By now, you're figured out my double-entendre headline – and what this blog post is all about.
Actually, it's more than just drones – it's about how new technology might impact the radio broadcasting business even sooner than we think. That's why we make the trek to Las Vegas to partake in CES each year. Although last month because of the pandemic, we were forced to experience the biggest consumer electronics show virtually.
It was far from ideal. I found myself missing “regular CES,” as our master guide Shawn DuBravac called it – the meandering around Eureka Park, bumping into cool stuff serendipitously in the Las Vegas Convention Center, the mini-auto show that keeps getting bigger each year, and the bigger-than-life exhibits from mega-brands like Samsung or LG that I refer to as “city states” because they're so big and so sprawling.
And the drones.
Ever since they became “a thing” a number of CES events ago, I always take a few moments to check them out. I know nothing about this technology, nor would I ever be inclined to buy one.

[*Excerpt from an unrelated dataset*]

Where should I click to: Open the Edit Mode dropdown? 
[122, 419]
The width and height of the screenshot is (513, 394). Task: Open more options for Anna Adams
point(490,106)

But there is something elegant, smooth, quiet, and even breathtaking about these aerial devices that they're just plain fascinating – especially when you consider some of the more novel uses technologists and marketers are already dreaming up.
And the technology is improving. Pictured at the top of this post is Sony's new Airpeak, affordable at around $3,000 US. It is the smallest drone capable of carrying a digital SLR camera. Obviously, Sony envisions photography and video production will be among its chief applications.
But right now, drones are being used for lots of interesting purposes: traversing dangerous geography to provide emergency rescue, photography, delivery services, agriculture applications, and engineering uses. They are even appearing in real estate ads, providing unique views of homes and their surroundings.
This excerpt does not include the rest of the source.